Records for processing:

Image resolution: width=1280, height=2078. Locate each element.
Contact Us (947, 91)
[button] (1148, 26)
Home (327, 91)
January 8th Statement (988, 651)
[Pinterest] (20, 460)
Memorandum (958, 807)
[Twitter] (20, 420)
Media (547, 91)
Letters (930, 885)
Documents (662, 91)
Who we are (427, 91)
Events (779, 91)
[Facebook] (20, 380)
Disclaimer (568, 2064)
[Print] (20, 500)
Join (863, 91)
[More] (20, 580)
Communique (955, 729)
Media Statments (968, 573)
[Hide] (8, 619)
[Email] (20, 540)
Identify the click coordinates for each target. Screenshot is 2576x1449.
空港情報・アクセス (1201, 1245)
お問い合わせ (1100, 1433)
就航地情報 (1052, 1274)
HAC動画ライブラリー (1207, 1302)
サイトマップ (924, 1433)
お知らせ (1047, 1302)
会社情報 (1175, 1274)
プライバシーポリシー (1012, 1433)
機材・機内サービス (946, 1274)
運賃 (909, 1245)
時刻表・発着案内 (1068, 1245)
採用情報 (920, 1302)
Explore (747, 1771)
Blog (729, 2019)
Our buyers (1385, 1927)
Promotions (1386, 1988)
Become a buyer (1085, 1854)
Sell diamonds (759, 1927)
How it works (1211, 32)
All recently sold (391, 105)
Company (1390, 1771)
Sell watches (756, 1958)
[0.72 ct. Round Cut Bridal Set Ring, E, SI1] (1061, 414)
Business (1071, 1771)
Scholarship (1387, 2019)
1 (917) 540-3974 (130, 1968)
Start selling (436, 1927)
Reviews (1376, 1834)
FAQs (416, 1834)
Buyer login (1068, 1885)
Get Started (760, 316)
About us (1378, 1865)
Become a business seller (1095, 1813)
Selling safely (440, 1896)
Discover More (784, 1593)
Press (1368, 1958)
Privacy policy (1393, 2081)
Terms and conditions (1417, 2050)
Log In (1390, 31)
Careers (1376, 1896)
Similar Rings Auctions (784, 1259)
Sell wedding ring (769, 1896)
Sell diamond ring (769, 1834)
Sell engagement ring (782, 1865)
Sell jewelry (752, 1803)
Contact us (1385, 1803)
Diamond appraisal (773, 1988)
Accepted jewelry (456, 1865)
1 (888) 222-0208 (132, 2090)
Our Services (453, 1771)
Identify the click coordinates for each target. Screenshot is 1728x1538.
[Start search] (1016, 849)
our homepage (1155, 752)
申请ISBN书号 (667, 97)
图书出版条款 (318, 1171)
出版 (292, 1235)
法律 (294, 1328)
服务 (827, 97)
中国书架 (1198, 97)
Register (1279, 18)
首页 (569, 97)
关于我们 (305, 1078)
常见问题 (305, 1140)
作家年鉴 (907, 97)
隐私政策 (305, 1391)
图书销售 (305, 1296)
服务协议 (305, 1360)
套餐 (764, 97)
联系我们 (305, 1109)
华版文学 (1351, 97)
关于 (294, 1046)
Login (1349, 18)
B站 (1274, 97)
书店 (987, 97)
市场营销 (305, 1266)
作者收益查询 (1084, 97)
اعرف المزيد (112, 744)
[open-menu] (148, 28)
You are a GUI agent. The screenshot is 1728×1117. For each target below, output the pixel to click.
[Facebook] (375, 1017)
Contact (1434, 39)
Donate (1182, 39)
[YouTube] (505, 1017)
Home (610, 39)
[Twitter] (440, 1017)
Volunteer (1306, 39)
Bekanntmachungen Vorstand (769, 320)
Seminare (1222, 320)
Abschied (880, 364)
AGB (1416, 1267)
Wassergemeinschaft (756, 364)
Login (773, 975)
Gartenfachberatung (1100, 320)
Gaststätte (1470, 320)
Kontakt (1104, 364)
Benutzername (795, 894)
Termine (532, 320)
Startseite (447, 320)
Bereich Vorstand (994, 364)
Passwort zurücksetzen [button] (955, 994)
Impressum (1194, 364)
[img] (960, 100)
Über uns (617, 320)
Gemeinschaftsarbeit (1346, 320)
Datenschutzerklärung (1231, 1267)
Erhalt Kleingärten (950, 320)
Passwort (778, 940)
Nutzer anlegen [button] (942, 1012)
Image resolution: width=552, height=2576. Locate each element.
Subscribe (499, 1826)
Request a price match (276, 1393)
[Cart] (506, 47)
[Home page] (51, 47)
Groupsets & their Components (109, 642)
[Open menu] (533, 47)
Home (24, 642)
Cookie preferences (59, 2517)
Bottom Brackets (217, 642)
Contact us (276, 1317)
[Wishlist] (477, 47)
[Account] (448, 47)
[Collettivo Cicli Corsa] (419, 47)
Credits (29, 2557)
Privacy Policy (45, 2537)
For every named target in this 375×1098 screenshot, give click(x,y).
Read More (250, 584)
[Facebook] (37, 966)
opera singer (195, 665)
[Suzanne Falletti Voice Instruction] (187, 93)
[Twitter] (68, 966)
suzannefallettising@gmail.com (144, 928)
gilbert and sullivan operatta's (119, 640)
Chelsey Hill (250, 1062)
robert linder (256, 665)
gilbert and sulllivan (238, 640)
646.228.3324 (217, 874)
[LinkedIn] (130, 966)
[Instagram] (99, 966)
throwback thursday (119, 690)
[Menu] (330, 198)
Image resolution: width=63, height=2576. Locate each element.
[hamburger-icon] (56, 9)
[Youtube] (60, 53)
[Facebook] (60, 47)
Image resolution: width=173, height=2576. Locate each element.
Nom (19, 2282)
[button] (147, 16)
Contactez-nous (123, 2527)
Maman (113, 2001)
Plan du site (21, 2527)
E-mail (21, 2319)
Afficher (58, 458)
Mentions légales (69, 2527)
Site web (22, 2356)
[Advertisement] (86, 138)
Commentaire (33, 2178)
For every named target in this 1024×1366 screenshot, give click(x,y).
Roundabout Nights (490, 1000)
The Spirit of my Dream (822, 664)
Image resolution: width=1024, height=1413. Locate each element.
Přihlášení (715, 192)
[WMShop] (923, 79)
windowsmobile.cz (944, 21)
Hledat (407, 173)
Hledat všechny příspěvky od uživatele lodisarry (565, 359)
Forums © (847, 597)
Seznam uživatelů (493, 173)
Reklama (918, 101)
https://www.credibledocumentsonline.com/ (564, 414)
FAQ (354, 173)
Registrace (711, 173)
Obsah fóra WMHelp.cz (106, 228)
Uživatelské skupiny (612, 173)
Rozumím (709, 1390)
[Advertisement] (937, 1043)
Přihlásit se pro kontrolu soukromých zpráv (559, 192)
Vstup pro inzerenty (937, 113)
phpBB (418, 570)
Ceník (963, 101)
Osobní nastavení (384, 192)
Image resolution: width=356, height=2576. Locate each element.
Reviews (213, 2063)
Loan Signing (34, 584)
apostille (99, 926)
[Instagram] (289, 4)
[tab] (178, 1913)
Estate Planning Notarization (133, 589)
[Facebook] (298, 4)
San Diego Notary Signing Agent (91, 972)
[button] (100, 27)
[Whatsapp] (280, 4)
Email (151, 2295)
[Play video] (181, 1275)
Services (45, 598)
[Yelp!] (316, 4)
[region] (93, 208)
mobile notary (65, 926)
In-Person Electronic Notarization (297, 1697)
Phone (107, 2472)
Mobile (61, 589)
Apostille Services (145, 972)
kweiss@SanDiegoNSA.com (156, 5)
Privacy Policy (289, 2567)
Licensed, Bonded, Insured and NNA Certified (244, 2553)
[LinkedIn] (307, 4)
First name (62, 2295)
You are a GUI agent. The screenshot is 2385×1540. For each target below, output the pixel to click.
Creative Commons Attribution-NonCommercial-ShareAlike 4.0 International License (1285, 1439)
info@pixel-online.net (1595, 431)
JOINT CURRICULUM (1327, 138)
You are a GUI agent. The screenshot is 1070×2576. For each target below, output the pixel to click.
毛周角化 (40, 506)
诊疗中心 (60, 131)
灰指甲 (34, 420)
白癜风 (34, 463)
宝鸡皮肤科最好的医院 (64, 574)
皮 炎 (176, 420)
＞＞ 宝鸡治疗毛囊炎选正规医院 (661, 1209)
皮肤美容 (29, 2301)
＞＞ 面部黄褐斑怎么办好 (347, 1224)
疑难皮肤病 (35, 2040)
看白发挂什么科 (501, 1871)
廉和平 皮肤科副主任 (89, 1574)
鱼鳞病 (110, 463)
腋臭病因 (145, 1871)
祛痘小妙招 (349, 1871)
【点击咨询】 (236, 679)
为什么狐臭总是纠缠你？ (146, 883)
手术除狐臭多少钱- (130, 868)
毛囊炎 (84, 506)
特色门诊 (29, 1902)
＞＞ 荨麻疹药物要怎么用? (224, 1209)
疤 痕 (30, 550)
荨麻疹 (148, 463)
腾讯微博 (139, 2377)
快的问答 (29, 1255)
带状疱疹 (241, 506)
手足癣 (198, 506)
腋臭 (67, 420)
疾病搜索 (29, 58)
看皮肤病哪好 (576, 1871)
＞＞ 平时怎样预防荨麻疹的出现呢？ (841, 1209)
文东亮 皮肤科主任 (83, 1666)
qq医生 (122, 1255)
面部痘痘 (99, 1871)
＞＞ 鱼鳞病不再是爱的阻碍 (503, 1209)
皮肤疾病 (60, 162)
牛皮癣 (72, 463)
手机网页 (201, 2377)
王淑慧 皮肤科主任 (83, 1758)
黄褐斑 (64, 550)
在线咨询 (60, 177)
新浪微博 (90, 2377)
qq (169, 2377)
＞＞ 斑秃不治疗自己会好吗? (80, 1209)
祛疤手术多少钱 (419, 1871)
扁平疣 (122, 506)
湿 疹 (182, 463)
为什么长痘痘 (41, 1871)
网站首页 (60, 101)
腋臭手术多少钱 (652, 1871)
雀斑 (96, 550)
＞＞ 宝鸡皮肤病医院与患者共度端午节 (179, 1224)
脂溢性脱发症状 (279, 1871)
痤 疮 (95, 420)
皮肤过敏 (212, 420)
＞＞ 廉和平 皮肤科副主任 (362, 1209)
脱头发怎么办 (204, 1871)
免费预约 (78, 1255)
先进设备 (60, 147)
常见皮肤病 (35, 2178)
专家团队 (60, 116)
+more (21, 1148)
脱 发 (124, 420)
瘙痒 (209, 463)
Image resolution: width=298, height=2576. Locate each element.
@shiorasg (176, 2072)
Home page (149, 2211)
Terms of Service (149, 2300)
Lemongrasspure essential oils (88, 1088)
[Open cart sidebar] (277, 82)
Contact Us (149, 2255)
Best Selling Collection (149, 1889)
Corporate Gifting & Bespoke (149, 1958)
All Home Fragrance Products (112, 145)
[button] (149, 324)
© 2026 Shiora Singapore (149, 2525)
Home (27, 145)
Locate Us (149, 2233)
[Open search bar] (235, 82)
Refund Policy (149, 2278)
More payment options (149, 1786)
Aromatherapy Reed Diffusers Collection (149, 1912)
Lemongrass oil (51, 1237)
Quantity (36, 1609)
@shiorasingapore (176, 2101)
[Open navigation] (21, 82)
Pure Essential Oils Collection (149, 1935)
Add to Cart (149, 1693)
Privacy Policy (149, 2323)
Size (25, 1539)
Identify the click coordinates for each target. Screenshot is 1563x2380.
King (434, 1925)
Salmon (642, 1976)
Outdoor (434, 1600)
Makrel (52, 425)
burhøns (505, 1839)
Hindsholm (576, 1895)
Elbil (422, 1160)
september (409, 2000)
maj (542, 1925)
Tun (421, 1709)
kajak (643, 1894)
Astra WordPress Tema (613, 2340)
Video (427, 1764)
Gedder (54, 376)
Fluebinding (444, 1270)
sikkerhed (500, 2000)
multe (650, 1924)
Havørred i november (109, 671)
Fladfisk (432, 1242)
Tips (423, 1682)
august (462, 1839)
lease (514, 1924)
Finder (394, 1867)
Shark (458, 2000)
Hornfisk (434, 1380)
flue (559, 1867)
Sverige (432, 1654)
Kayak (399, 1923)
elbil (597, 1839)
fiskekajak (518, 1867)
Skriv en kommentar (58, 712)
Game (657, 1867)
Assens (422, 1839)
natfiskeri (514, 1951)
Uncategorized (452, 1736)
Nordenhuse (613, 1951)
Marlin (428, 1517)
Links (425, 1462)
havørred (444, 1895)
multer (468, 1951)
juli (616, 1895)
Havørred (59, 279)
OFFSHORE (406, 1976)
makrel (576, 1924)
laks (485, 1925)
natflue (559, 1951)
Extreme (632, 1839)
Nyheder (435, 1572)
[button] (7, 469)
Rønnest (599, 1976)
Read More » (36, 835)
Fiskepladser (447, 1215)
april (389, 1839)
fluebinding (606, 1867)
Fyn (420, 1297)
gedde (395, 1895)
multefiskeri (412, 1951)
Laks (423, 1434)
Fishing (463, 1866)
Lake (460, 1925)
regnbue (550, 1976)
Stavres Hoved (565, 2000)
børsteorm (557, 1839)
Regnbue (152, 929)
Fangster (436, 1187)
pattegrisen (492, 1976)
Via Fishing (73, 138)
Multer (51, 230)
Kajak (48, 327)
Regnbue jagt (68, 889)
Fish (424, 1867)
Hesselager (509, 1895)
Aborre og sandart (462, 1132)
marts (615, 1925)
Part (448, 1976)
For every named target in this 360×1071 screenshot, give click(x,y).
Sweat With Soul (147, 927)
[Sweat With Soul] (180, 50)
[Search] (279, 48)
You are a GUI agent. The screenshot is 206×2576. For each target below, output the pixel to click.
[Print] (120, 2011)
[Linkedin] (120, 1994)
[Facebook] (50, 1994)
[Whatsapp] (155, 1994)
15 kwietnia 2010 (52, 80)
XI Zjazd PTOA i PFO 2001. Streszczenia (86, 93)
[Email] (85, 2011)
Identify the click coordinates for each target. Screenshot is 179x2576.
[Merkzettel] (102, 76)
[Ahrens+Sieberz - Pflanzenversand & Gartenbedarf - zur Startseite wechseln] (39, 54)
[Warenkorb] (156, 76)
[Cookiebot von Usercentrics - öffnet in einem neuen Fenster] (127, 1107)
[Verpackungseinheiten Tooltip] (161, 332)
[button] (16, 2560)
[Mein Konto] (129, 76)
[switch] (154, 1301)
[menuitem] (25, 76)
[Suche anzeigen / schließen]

What this task involves:
Every line of the entries above that includes "Notarization" should be copied.

Output of the task:
Estate Planning Notarization (133, 589)
In-Person Electronic Notarization (297, 1697)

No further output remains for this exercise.